In another shocking interview, stage manager AJ Srybnik said he found a naked a young girl who was unconscious and next to her was a boy pulling his trousers back on.

The festival descended into chaos. Credit: Netflix
The festival descended into chaos. Credit: Netflix

“I was floored,” he reflected on the shocking moment. “It literally took the life out of me.” 

One viewer shared: “If you're planning on watching that Netflix doc about Woodstock ‘99, be warned there's imagery that could be potentially triggering for sexual assault survivors.”

Reacting to the organisers’ response to the reports of sexual assault, one viewer wrote: “The attitude towards the multitude of sexual assault allegations at #Woodstock99 from the men in charge of is nothing short of foul.”

While another called the documentary ‘fantastic’ they said the accounts of sexual assault left them feeling ‘angry’.

They tweeted: “Watched the @netflix documentary on #Woodstock99 and dear God, the amount of victim blaming and turning a blind eye to the abuse and assault of women made me so angry.

"Fantastic documentary about a festival that could have been so amazing, but greed ruined it, like most things.”

A fourth person said they were ‘gobsmacked’ in response to the documentary. “This documentary left me gobsmacked. People’s lives were ruined by the sexual assault and physical abuse that occurred at that festival,” they wrote.

“I don’t even want to mention substance abuse in that mess #Woodstock99.”

Echoing other viewers’ anger at victim blaming towards the women who removed their tops during the festival, one Twitter user shared: “That #woodstock99 on Netflix was wild. Those dudes just wanted to make money, and for them to say they didn’t know women were assaulted…and for anyone saying “well the women were topless” still doesn’t give those men the right to assault anyone.”

The documentary series has shocked viewers. Credit: Netflix
The documentary series has shocked viewers. Credit: Netflix

Promoter John Sher has also received criticism for comments made in the documentary about the festival’s four reported rapes.

“Woodstock was like a small city, you know?” he says in the last episode of the docuseries. 

“All things considered, I’d say that there would probably be as many or more rapes in any sized city of that… but it wasn’t anything that gained enough momentum so that it caused any on-site issues, other than, of course, the women it happened to."
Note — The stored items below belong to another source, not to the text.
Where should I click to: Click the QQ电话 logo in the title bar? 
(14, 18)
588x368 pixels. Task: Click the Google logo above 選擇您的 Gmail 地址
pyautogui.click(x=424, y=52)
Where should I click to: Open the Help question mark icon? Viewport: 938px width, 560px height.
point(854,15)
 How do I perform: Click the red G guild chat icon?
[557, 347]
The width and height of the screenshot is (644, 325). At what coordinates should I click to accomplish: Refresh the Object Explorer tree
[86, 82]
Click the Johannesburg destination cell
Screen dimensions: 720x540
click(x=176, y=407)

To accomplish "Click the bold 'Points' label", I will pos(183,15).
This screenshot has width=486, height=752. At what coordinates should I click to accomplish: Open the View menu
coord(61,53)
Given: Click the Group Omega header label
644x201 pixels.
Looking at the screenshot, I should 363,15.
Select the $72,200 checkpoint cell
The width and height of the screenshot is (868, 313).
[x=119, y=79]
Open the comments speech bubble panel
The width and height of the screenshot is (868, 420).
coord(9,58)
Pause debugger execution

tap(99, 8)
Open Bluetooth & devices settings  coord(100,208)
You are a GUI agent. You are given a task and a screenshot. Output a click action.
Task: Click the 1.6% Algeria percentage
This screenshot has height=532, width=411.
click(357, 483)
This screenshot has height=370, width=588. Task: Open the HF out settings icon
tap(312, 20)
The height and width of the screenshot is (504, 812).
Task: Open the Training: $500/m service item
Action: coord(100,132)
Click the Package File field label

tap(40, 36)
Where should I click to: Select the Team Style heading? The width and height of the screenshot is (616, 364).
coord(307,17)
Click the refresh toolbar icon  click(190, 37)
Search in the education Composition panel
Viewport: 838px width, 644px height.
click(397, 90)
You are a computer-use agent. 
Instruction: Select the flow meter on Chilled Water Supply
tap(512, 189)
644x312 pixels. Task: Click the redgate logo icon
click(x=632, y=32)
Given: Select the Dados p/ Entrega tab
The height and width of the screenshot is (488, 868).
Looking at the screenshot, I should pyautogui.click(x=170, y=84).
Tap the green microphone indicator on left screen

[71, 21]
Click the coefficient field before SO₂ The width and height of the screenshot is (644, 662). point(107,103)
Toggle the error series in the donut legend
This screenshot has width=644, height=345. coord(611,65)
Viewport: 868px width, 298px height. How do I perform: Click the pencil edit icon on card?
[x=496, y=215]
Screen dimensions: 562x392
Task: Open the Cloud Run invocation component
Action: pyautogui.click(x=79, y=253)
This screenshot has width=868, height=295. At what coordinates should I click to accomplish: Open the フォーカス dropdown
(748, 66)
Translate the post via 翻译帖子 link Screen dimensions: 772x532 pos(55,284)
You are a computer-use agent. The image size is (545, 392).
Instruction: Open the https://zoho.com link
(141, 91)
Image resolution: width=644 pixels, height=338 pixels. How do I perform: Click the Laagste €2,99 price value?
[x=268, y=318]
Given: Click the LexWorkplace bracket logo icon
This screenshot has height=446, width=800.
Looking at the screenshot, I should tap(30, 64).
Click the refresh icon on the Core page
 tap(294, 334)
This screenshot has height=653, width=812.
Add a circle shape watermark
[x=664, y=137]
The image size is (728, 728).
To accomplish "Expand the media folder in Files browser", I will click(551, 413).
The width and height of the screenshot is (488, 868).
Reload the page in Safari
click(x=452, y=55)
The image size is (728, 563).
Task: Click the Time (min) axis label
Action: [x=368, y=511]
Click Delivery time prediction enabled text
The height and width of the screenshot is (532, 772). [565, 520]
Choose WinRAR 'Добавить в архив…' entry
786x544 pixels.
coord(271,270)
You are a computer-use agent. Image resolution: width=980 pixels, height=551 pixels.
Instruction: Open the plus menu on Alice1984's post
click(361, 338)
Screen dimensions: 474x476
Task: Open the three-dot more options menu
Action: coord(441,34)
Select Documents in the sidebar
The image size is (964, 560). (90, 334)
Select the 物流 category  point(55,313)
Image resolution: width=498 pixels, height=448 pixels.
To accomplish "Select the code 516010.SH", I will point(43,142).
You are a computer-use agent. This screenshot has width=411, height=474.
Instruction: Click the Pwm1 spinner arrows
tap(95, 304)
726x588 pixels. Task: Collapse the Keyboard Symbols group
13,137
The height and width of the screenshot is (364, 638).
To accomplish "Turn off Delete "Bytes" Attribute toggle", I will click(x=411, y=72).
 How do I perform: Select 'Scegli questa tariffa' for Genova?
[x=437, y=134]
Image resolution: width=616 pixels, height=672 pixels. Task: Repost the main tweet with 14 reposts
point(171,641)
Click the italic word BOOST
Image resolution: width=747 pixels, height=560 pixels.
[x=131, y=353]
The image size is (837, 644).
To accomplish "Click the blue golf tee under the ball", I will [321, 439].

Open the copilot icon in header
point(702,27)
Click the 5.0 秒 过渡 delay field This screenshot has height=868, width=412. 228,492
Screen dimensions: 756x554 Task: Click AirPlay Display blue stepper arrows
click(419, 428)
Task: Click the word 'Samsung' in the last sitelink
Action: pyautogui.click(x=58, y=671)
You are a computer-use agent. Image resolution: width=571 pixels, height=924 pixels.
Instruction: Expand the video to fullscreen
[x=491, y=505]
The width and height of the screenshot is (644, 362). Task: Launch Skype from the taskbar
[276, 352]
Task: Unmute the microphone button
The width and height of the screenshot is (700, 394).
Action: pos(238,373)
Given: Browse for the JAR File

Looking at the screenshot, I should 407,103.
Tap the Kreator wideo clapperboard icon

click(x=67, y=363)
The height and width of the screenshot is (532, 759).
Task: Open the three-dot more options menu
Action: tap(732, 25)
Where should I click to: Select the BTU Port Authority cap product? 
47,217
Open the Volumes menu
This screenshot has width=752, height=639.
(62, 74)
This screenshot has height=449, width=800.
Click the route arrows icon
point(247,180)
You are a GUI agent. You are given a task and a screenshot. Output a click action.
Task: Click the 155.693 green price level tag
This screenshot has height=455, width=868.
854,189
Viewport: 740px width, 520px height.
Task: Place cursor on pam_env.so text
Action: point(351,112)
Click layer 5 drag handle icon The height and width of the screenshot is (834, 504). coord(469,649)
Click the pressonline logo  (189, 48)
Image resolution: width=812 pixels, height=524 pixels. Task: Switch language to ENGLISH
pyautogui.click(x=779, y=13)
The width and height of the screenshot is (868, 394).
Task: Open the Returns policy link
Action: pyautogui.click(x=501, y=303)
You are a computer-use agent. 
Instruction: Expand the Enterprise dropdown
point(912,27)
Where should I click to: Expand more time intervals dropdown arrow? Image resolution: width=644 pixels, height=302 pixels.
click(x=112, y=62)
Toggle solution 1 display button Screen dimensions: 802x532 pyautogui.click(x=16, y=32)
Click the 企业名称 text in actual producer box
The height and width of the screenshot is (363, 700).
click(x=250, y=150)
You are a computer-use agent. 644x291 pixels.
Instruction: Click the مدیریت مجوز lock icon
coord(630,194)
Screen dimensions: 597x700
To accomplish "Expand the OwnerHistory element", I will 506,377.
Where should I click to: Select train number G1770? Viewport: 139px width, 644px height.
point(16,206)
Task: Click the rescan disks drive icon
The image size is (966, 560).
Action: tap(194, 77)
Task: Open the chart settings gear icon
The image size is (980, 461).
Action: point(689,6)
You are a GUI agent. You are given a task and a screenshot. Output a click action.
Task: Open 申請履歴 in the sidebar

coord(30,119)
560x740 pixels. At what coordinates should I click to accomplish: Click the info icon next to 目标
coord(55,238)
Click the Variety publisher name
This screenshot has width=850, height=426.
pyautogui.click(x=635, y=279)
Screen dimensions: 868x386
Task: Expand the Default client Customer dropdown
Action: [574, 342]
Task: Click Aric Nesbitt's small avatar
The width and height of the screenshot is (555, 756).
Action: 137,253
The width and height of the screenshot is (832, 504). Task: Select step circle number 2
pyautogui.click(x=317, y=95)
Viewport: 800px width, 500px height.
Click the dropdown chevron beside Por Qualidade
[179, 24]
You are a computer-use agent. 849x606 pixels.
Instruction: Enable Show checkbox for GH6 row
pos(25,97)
One outraged viewer called Sher’s comments ‘baffling’ in a tweet: "I think Michael Lang and John Scher's inability to take responsibility for the conditions during Woodstock '99 is a great example of how hippy boomers sold out their 'peace and love' to uninhibited capitalism.

"They really think they did nothing wrong it's baffling."

Trainwreck: Woodstock ’99 is available to stream on Netflix now.